##### QUOTED PASSAGE

# Rabbit skinning



## hunt3r (Apr 6, 2007)

hey again. i was just wondering if some one could tell me easiest way to skin a rabbit. i know there have been other threads but the replies didnt go into much detail. so if someone could tell me how to skin a rabbit step by step i would really appreciate it. it would also help me out a lost if you had pictures explaining each step. (if you have pictures handy that is) thanks for all ypur help.


----------



## gunattic (Jan 9, 2005)

for cottontails, you don't even need a knife.. just tear the hide open and peel it off..either over the head or over the rump.. a knife is handy to cut the hide free when it pulls over the legs/feet and also can be useful in cutting through the pelvic bone when gutting it. Just about as easy as breasting a pigeon or dove.. but then I like to have a side cutters to nip the wing bones free of the breast.

##########

* _TASK INSTRUCTIONS_:
1. In the rabbit skinning thread, why does the first poster ask for step-by-step instructions instead of relying on the earlier threads? Answer in one to three sentences.
2. Name every kind of animal mentioned in the rabbit skinning thread.
3. Write the next post in the rabbit skinning thread, picking up after the reply about cottontails.
The material after this point comes from a separate, unrelated source.

##### SUPPLIED MATERIAL

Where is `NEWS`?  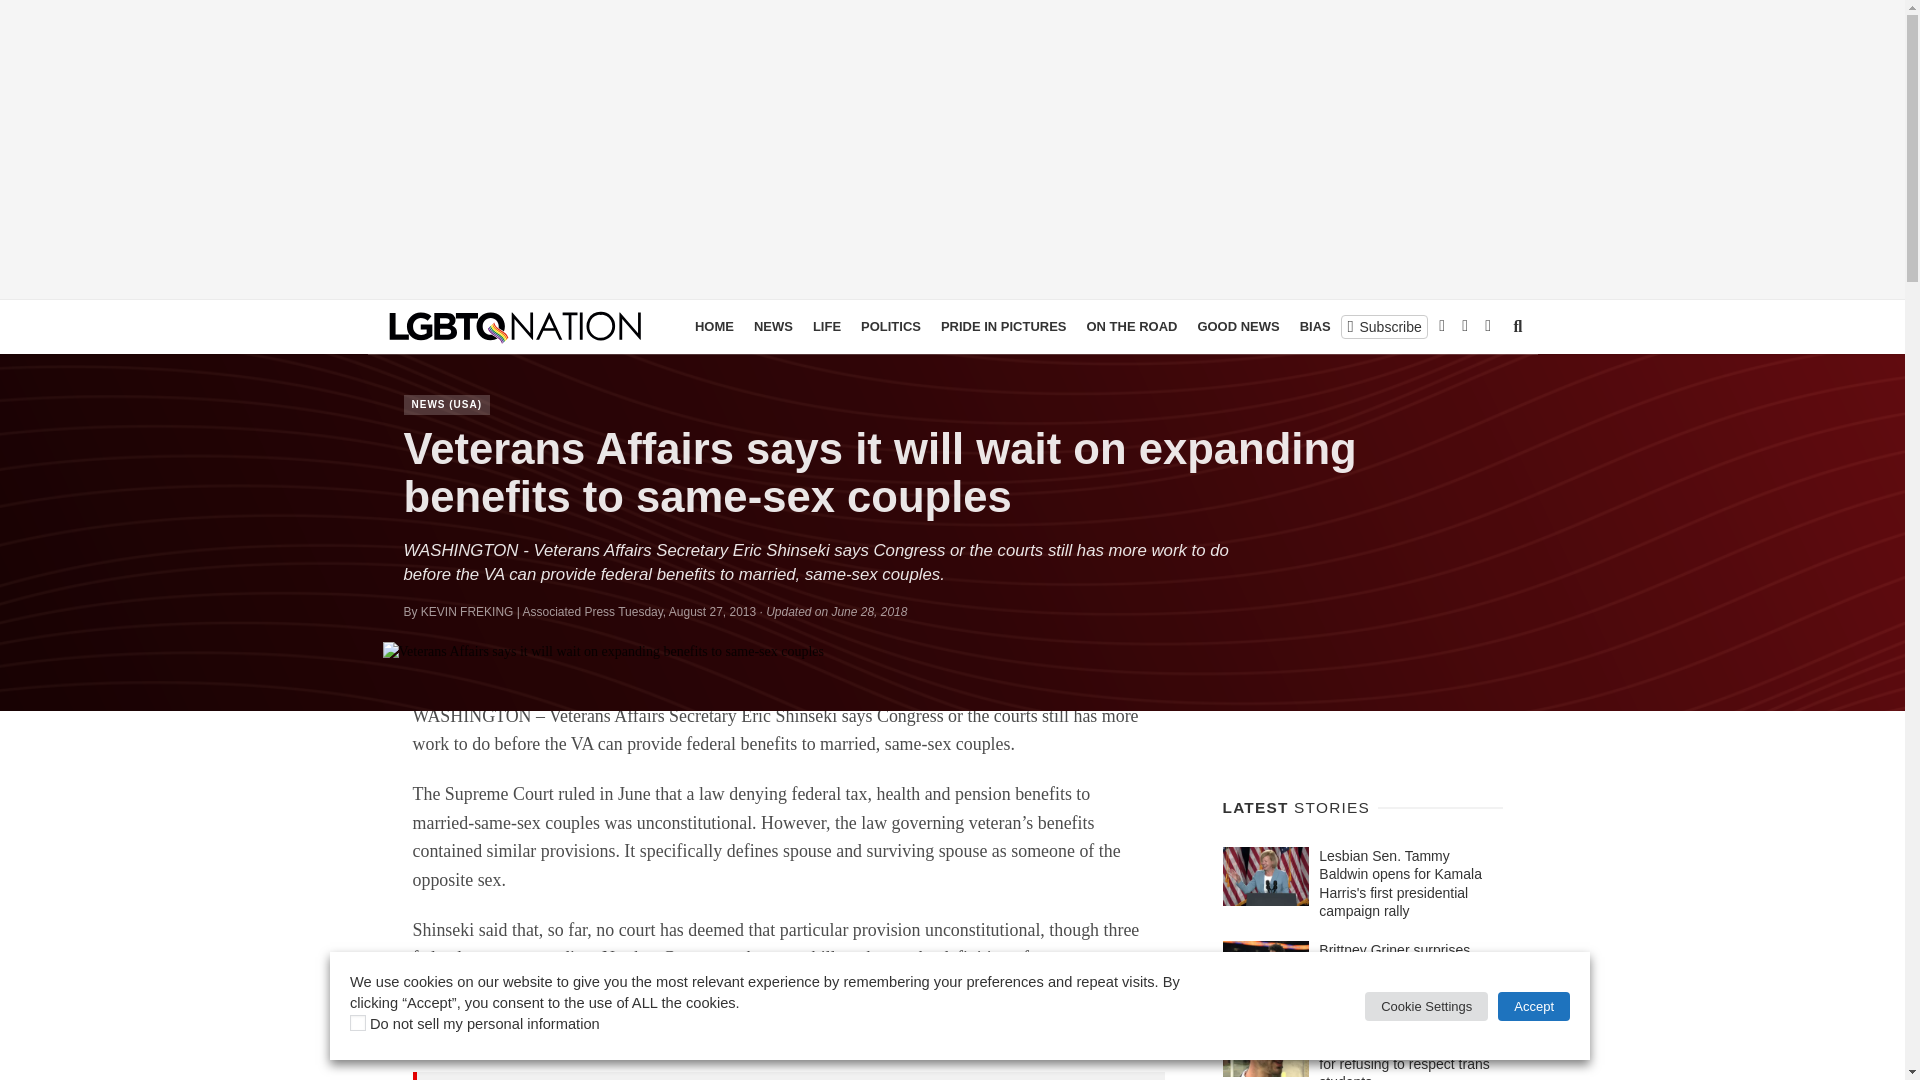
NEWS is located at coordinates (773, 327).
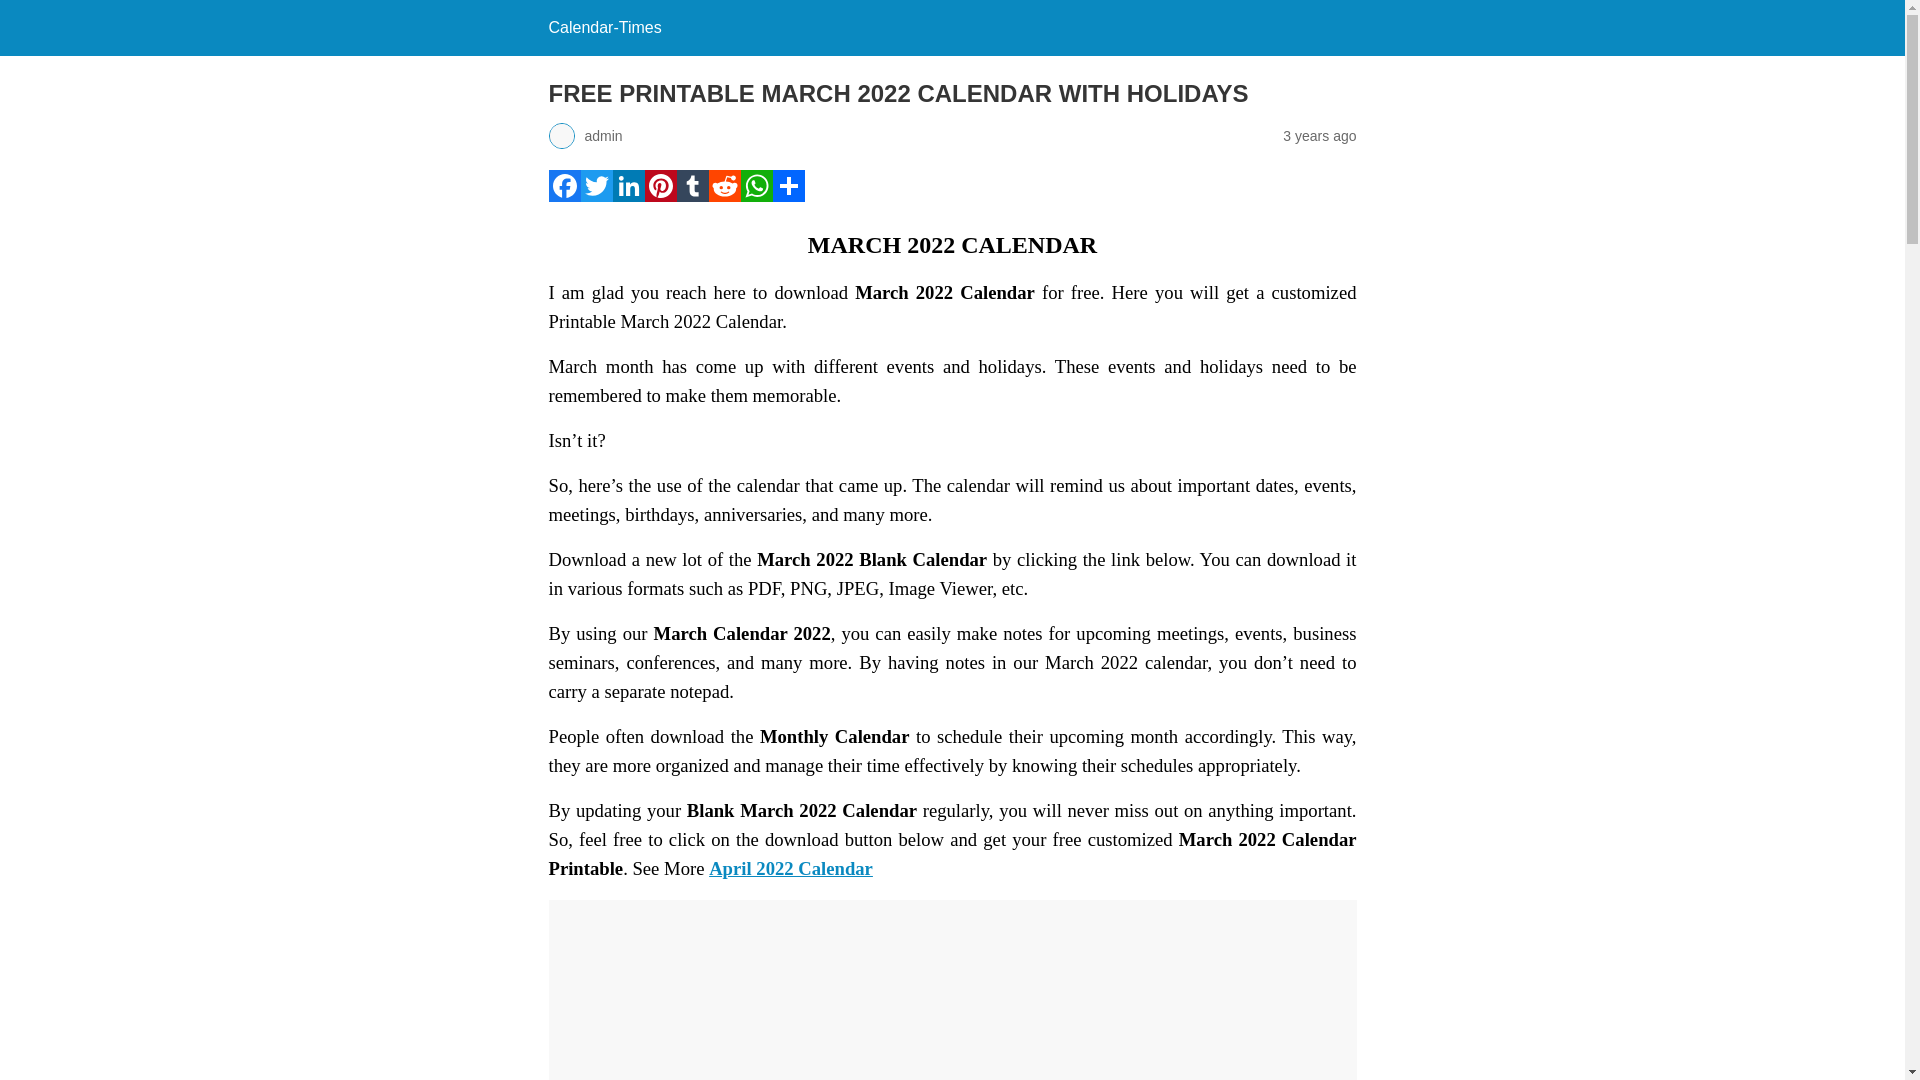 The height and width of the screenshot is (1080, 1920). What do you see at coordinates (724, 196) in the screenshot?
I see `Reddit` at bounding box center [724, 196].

##########

* _PER-TASK OUTPUTS_:
1. The poster says the replies in the other threads did not go into much detail, so they want a step-by-step explanation of how to skin a rabbit.

2.
- Rabbit
- Cottontails
- Pigeon
- Dove

3.
----------



## hunt3r (Apr 6, 2007)

where do i tear the skin of. i want a good looking pelt !


----------



## gunattic (Jan 9, 2005)

I'm sorry... I was thinking lunch, not gloves :roll: .


----------



## laptop100 (Jun 2, 2007)

check google. try doing that, and you will problebly come up with a professional website for rabbit skinning.


----------



## coyote_buster (Mar 11, 2007)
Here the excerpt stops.